Big Tech Feigns Horror As U.S. Unsurprisingly Brings Trade Policy in Line With Domestic Tech Policy

WASHINGTON, D.C. — The U.S. Trade Representative’s National Trade Estimate Report on Foreign Trade Barriers (NTE report), due this month, is expected to omit its usual criticism of trade partners’ online privacy and competition regulation.

Global Trade Watch Director Melinda St. Louis issued the following statement in response: 

“Big Tech lobbyists’ preemptive meltdown over the upcoming NTE report tells you all you need to know: They are accustomed to dictating to USTR their long list of gripes with other countries’ laws, and having those grievances regurgitated in the NTE report without balancing the concerns of workers, consumers, and the public in the U.S. and around the globe.

“The Biden administration’s executive orders — designed to regulate the tech industry and protect the public from AI harms, promote competition and keep sensitive data secure — are highly popular with the American public. It only makes sense, then, to ensure that our trade policy does not interfere with those efforts and to refrain from calling out other governments for doing the same. 

“In our globalized world, it is in our interest to ensure that other countries are able to regulate the rapidly changing tech landscape. It will be welcome news if the NTE report is no longer a weapon for Big Tech companies to attack other countries for enacting policies to protect their populations.”
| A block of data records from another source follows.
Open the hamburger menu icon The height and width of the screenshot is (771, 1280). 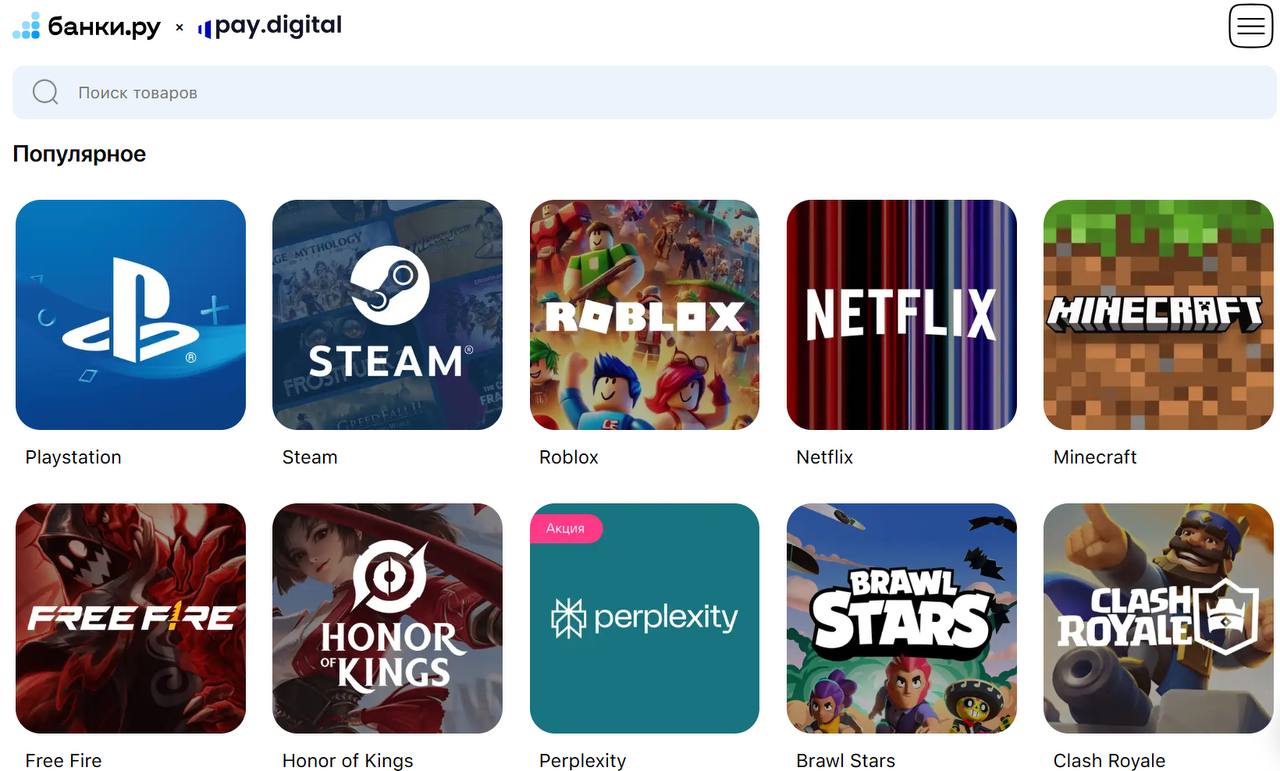[1251, 26]
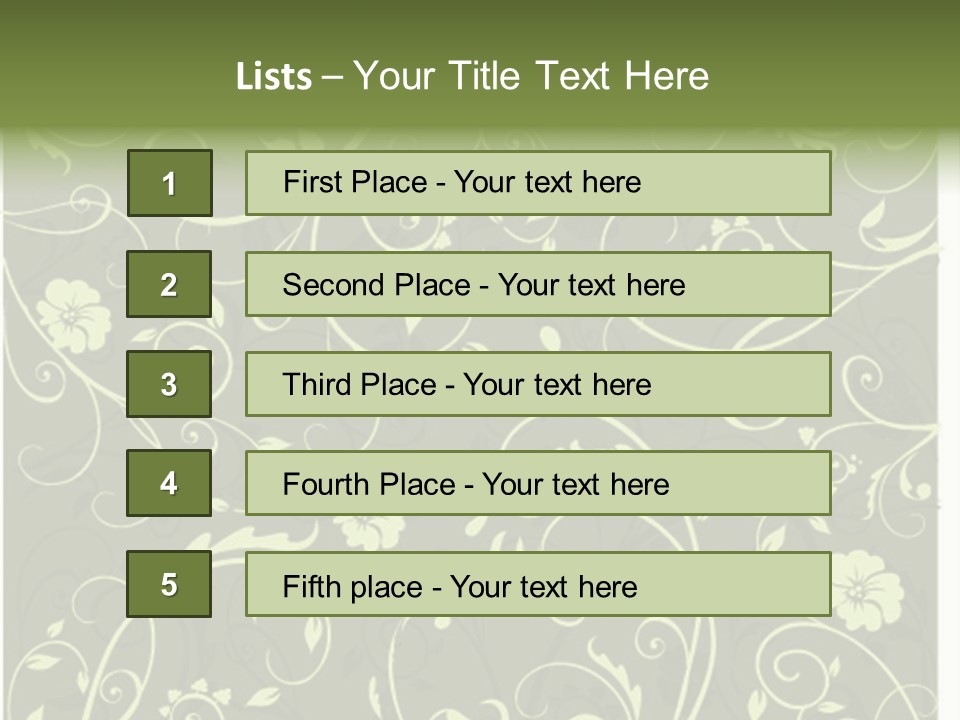Place cursor on the word 'Fourth'
The image size is (960, 720).
click(x=324, y=485)
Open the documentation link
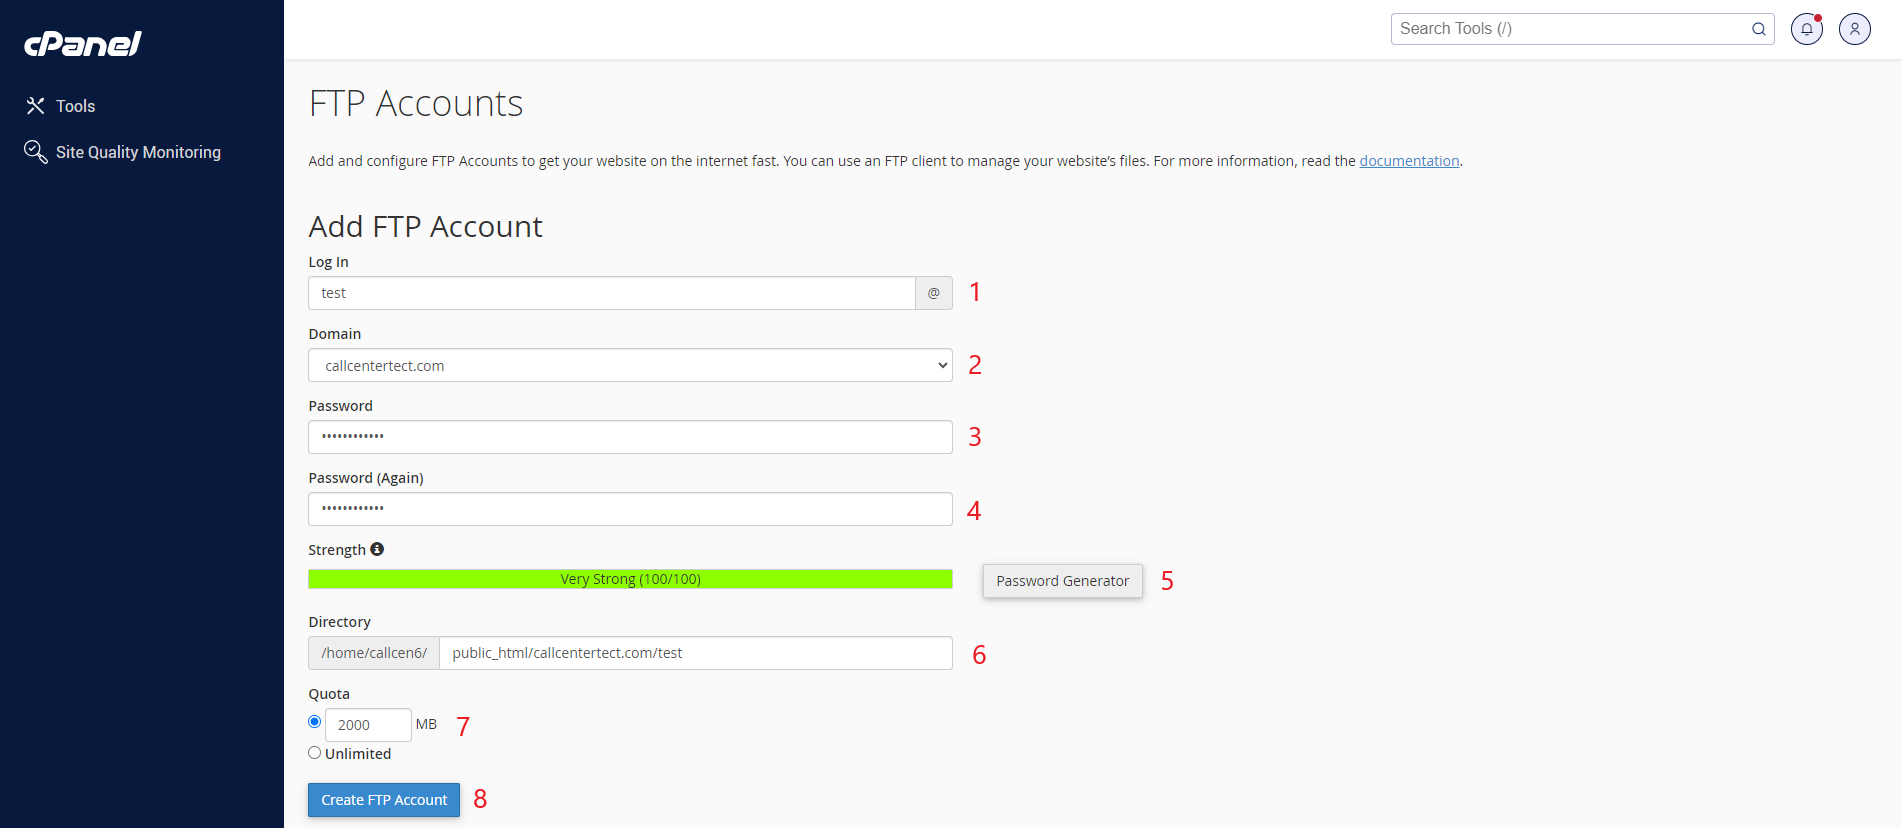 [1409, 161]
Background: Administrations of both parties have long used the NTE report to parrot the demands of Big Tech and other behemoth corporate interests, without sufficient regard to the public interest. Past reports have admonished the predominantly Muslim country of Malaysia for “requiring that slaughter plants maintain dedicated halal facilities and ensure segregated transportation for halal and non-halal products.” They have repeatedly attacked other countries’ policies to promote breastfeeding by reigning in aggressive formula marketing campaigns. The NTE report has targeted popular health programs to control medicine costs, financial regulations requiring banks to hold adequate capital, patent standards requiring that a medicine’s utility be demonstrated, and taxes on sugary beverages and junk foods that apply to domestic and foreign firms equally.